– Чему быть, того не миновать, – взялся за котелок Анисим.
Отужинали. Гриша загреб котелок, прокипятил его, сполоснул, засыпал толченый орех, помешал, собрал ложкой скорлупу.
– Папань, тебе подогреть молока?
– А чего греть, – отозвался Анисим, – давай парное… – Гриша налил полную кружку и подал отцу. Анисим прихлебнул один, другой глоточек из кружки… – Сладкое. На хорошем выгоне корова паслась…
– Не зря говорят, у коровы молоко на языке, – поддержал отца Гриша.
– А ты откуда знаешь? – поднял от кружки глаза Анисим.
– Знаю. Я же крестьянский сын… И дед мой Федор, и прадед Аверьян…
Анисим свободной рукой притянул к себе Гришу, сплеснув из кружки.
– А знаешь, – застеснялся нежности Анисим, – отчего солдат гладок? Наелся – и на бок… – Анисим одним духом допил молоко, утер усы тыльной стороной руки и в шалаш.
Гриша помыл ложки, кружки, накрыл коринкой котелок – и тоже спать.

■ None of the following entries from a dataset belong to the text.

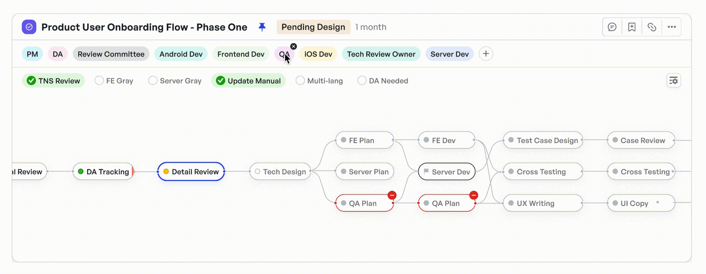Click the add bookmark icon
The height and width of the screenshot is (274, 706).
[x=632, y=27]
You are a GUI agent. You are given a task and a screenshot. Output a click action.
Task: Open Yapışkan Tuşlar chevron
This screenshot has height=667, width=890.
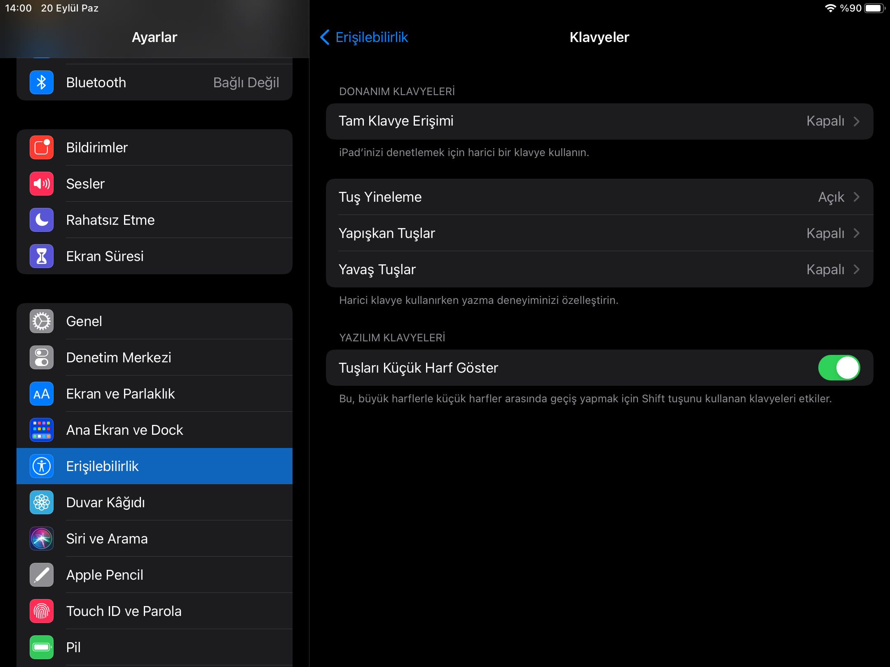point(856,233)
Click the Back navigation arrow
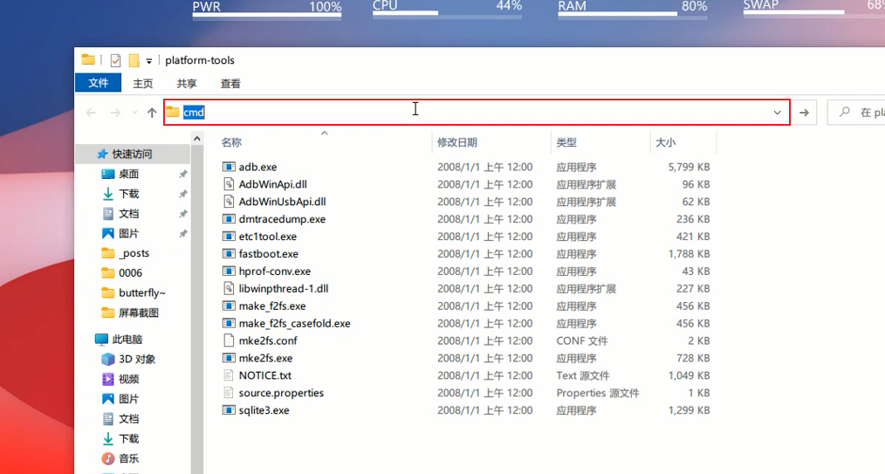 (x=91, y=113)
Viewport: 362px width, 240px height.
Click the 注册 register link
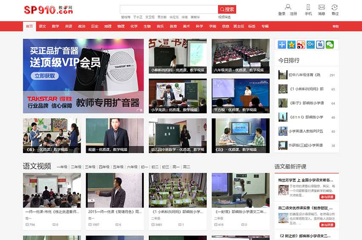tap(293, 14)
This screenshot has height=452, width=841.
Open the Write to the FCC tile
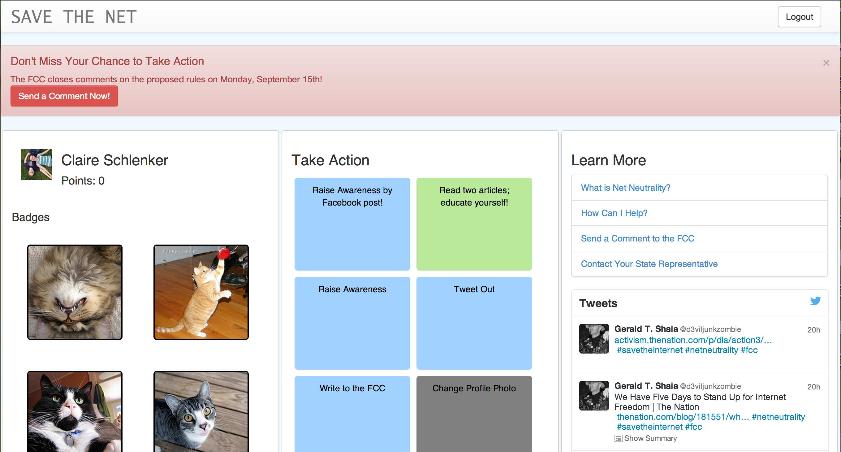pos(352,413)
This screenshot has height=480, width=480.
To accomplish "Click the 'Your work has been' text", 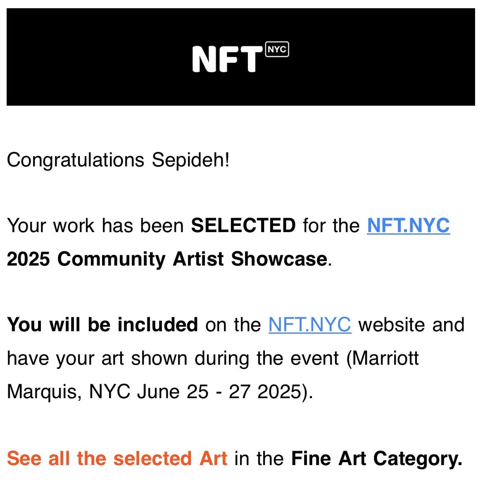I will [95, 226].
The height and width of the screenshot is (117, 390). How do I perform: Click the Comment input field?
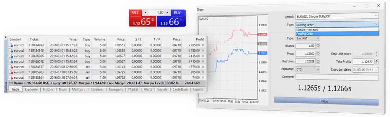337,77
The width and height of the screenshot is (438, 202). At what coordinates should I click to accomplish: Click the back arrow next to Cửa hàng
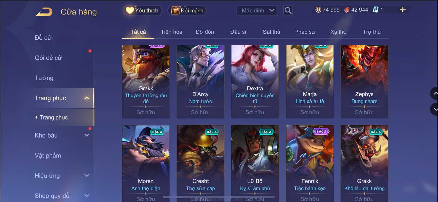44,12
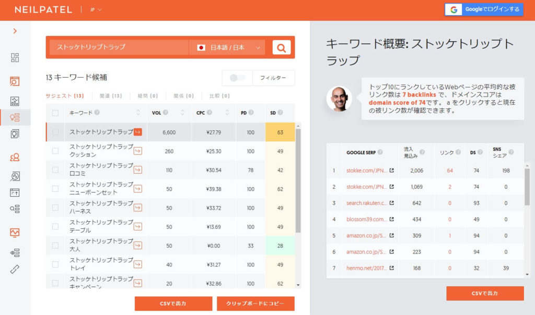Click the external link icon beside blossom39.com
535x315 pixels.
tap(391, 220)
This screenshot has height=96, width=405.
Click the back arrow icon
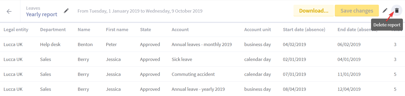click(x=9, y=11)
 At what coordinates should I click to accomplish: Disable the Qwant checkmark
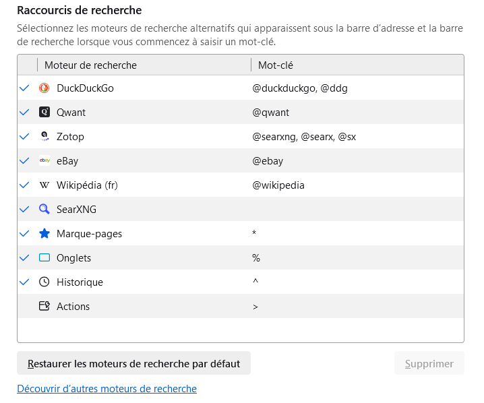[25, 113]
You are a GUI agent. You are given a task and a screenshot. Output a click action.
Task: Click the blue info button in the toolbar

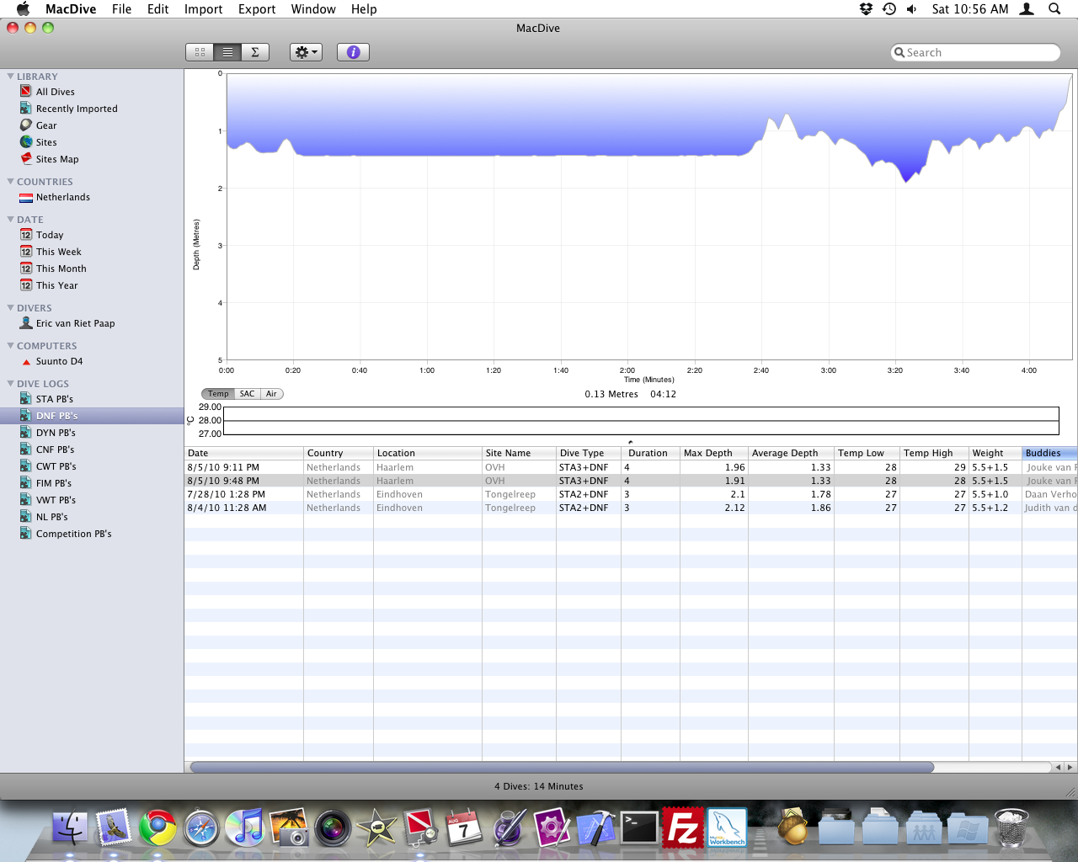click(354, 52)
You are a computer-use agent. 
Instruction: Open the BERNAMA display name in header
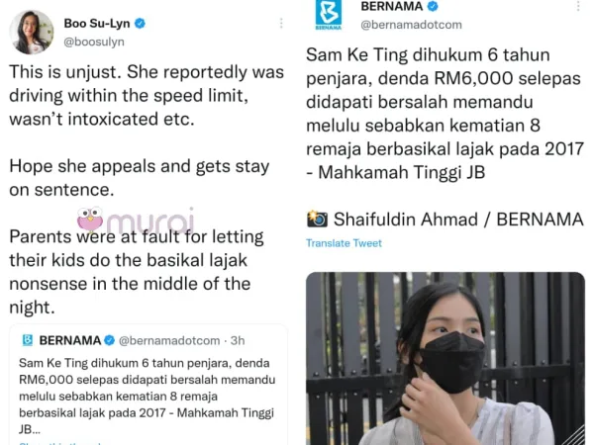click(x=392, y=7)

С рассветом, пока Анисим готовил на завтрак уху и подвяливал над дымком малосольного хариуса, Гриша торил тропу к запруде. И позавтракали наспех, будто на поезд опаздывали.
Анисим в зимовье пристроился у окна с верстаком – строгать. А Гриша добывал и носил камень. В очередной раз принес, бухнул через порог, закрыл дверь, постоял немного и вдруг спросил:
– Папань, если бы сейчас пошла гражданская война, ты бы за кого пошел?..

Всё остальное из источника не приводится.